Se destaca la importancia de la exposición y la valentía para hablar en público como un acto que contribuye al crecimiento personal y al fortalecimiento del equipo. Se habla también del tipo de espacio que es necesario crear en una empresa para que todo aquel que tenga algo que decir se sienta legitimado a decirlo.
El liderazgo varía según el contexto: en organizaciones colegiales o institucionales, la diversidad de perfiles y trayectorias requiere distribuir responsabilidades y valorar la riqueza de distintas perspectivas. Delegar y fomentar la participación evita la centralización excesiva y enriquece la toma de decisiones.
Se reflexiona también sobre la motivación en el sector público, donde la gestión de voluntades y la creación de un ambiente de seguridad psicológica resultan esenciales.

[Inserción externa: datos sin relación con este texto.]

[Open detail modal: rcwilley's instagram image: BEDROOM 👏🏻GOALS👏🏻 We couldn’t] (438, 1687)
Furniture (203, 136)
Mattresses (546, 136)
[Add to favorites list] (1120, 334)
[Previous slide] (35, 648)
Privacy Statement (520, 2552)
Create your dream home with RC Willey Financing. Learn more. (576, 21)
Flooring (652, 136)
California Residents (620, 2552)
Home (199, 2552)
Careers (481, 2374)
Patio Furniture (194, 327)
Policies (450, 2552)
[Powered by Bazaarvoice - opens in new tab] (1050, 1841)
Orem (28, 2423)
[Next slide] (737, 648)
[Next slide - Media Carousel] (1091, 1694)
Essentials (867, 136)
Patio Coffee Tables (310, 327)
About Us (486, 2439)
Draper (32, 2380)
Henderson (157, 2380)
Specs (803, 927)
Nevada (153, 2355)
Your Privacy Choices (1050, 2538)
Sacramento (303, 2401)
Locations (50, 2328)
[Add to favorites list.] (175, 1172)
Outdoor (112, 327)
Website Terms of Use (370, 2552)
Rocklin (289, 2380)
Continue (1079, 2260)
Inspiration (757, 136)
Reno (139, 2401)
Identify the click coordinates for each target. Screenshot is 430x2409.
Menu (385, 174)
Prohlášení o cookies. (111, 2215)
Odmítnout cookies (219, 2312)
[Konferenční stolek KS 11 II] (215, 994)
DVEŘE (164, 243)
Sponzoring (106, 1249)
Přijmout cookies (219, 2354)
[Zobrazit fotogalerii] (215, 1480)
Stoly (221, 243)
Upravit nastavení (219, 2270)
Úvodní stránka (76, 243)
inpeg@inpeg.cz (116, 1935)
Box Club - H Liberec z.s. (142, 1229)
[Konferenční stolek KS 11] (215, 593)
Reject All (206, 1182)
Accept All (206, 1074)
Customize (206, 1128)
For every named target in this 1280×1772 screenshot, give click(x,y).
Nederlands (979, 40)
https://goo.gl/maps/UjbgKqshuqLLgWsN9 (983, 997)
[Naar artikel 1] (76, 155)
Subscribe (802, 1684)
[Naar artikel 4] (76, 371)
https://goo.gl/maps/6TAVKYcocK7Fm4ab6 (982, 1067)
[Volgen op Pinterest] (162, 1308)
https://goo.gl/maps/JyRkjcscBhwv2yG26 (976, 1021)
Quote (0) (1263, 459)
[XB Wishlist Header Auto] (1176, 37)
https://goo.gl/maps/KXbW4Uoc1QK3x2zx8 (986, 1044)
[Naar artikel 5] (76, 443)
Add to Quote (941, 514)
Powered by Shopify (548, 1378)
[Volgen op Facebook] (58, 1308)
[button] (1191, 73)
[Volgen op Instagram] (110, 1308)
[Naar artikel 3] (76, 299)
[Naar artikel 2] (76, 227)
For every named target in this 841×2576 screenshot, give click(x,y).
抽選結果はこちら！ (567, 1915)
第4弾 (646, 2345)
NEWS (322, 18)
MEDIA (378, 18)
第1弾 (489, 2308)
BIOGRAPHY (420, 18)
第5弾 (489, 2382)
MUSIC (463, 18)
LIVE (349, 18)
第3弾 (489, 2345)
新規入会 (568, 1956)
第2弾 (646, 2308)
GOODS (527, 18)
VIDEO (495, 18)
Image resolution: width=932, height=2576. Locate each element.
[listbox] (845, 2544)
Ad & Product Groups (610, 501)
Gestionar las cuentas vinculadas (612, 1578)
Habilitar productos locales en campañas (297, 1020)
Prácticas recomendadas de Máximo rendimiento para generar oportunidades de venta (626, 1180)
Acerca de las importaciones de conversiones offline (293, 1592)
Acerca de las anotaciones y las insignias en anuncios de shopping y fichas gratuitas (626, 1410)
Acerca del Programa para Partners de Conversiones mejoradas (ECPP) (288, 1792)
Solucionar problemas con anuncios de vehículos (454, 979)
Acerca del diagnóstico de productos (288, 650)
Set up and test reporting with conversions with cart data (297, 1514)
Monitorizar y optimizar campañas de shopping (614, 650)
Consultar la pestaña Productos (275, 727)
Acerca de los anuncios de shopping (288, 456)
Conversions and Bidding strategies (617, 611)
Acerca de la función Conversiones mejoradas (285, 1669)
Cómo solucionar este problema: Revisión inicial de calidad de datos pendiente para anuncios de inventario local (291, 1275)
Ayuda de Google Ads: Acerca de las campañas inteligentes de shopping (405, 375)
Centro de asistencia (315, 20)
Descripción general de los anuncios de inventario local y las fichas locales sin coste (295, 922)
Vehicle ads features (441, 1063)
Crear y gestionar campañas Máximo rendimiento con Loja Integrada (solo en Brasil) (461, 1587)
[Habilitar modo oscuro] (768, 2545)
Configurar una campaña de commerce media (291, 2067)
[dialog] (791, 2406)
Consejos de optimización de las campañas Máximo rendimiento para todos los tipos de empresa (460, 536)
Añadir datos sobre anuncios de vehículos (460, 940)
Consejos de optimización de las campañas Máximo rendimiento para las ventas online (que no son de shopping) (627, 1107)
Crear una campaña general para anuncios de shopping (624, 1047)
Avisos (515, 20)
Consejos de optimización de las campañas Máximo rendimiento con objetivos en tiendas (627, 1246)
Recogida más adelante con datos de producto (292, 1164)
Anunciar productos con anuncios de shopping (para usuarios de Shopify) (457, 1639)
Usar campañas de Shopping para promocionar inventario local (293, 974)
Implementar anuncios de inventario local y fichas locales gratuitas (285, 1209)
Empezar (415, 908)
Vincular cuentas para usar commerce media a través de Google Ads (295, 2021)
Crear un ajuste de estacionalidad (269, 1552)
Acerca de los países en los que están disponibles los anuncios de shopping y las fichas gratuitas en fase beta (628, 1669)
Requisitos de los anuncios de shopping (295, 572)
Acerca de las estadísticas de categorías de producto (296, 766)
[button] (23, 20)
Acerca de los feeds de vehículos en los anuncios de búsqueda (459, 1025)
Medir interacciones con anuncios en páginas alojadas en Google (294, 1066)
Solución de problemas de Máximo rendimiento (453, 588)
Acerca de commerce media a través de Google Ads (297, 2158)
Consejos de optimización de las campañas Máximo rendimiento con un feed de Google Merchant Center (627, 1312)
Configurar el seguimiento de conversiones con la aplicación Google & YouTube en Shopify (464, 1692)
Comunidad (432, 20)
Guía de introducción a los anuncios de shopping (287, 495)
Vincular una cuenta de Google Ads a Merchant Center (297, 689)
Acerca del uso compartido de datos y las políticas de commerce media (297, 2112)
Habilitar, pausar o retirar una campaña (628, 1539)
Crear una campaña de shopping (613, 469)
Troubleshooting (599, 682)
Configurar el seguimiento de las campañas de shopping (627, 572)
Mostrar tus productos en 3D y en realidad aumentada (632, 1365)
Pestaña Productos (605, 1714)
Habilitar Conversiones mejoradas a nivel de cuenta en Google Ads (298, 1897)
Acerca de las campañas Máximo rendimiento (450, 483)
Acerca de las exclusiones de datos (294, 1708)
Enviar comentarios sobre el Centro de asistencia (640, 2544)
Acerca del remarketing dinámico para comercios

Modelos que imponen presión o coacción, como el caso mencionado de funcionarios estadounidenses, son contraproducentes y generan miedo en lugar de compromiso. La seguridad psicológica permite que las personas se expresen sin temor a represalias, promoviendo la innovación y el aprendizaje continuo.
Además, se subraya la importancia de las relaciones humanas en el trabajo. Reducir la experiencia laboral a solo cumplir tareas limita el potencial de los equipos. Crear espacios donde las personas puedan ser ellas mismas, compartir ideas y equivocarse sin juicio es fundamental para construir entornos sostenibles y productivos.
En última instancia, la conversación concluye que las organizaciones más exitosas serán aquellas que prioricen el bienestar de las personas, equilibrando eficiencia con humanidad. La clave está en cultivar entornos donde la gente no solo trabaje, sino que también crezca y se sienta valorada.